Fill blinked away the mention of his father, the tears that threatened to rise to the surface. “Is it that bad?”
“No one survived without getting their hands at least a little filthy. But I think you are strong enough for the truth. You’re stronger than he was.”
“I’m not,” Fill said, the notion so ridiculous he had to laugh. “I’ve never done a goddamn thing. Like, period.”
“You are. I’ve always seen it in you. The fact that it’s never been put to the test doesn’t mean it’s not there.”
“That’s sweet of you to say,” Fill said, unconvinced. “And my father? You never saw it in him?”
“Your father was a good boy. But he was not strong.”
Images arrived unbidden. His father, departing for Heilongjiang Province to cover the Famine Migration. The camera equipment he let Fill inventory. “Mom always said he was brave. To go to those places. To take those pictures.”
“Your mother wouldn’t know strength if it kissed her on the cheek,” Grandfather said. “If you’ll pardon my saying so. Doing something dangerous and foolish is the opposite of strength.”
“What is strength?” Fill asked, feeling that they were close to it now, the Thing, the Secret, the story his father hadn’t wanted to know.
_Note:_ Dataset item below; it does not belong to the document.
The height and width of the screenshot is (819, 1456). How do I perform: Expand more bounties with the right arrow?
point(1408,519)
“I worked for a security firm. Buildings and events. Simple stuff: hire the guards and send them to the place that needed guarding. But these were insane times. The Real Estate Riots were in full swing—you’ve heard of them, surely? About to evolve into the Real Estate Wars. I believed that security was about more than muscle. I talked the owner of the company into creating a new division, letting me lead it. Headhunting some of the biggest names in New York public relations. Intelligence, I called it. Because security wasn’t about keeping bad guys out anymore—it was about keeping the bad guys from seizing what was yours. Squatter gangs, politicians susceptible to pressure, ready to use eminent domain to take property away and give it to the poor.”
Fill tried hard to keep his eyes from glazing over.
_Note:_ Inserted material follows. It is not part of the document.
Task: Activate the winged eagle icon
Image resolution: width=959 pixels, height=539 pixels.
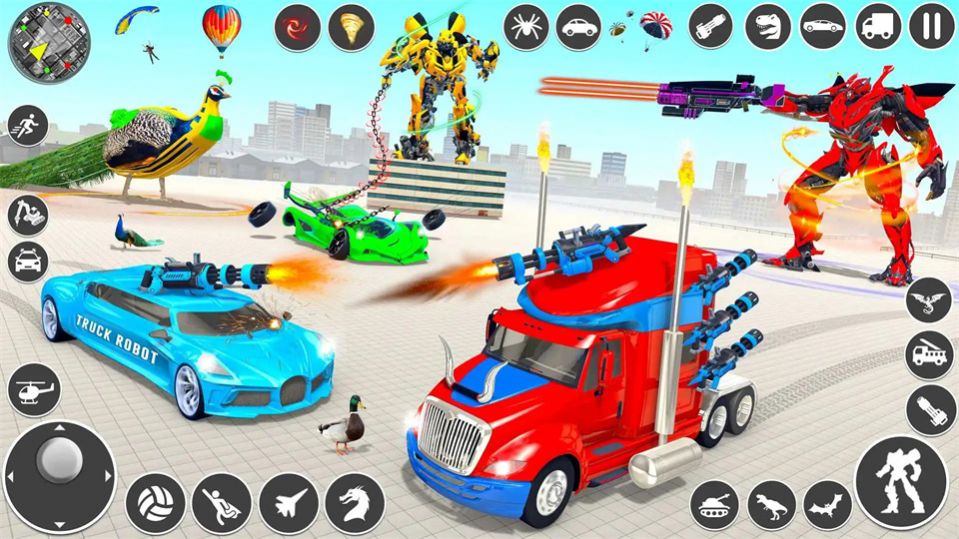Action: (930, 301)
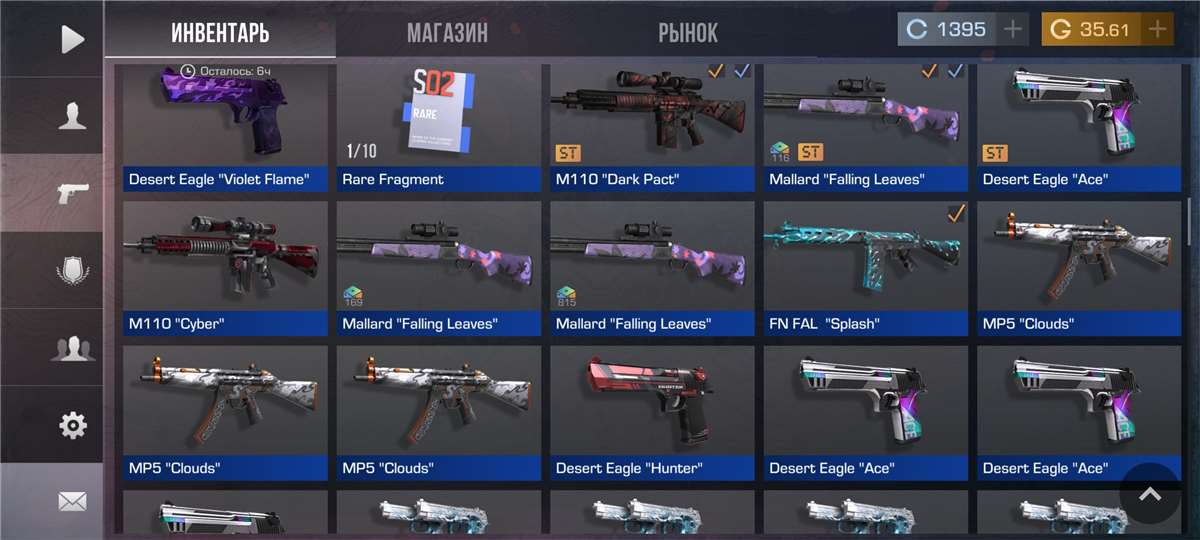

“My unit went into neighborhoods, put agents in masquerading as tenants, assessed the situation, identified fault lines. Divisions between people. Once you know how to whip people up, they’ll do all the work for you.”
“What kind of work?”
“My specialty was religion. Fundamentalists, mostly. There’s a lot of them—all sorts, though Christians were the easiest. Pretty soon we had dozens of contracts from all the biggest real estate developers. The manufacture and strategic deployment of mass idiocy, I told people. Practically put it on my business card.”
Business cards—Fill had heard of those.
“Manufacture an outrage. Provide a target. Identify the people whom people listen to, the pastors or the PTA moms, and pay a couple of them to make a stink. I mostly just copied what was happening in politics. When we went national, I acquired several groups that had run election campaigns.”
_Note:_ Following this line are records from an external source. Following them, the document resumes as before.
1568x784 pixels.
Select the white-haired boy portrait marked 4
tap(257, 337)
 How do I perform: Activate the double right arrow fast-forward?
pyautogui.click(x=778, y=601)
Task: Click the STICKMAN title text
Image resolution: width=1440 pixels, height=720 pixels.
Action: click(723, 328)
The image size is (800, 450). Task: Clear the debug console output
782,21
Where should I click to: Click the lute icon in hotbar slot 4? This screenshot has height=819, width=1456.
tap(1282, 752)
Grandfather paused, watching Fill’s face. Waiting for a response. Fill was fairly sure he’d missed something. Sea lions clapped the rotting wood of their piers.
“A lot of people died, Fill.”
“Ah.”
“Some scenes played out, in Harlem and the Lower East Side, that . . . well, let’s just say your father would have found quite a lot to photograph there. A smaller scale, but easily rivaling anything that came out of Calcutta. I regret it now, but what can you do? And you and I wouldn’t be here if I hadn’t. All my work, all over North America—none of that could have happened without New York.”
Fill knew all about this. City Without a Map had taught him.
Remembered smoke blackens the sky. The shouts of long-dead citizens ring out in the street. Explosions: tanks firing on squatter strongholds; high-class cultural events bombed by tenant army activists.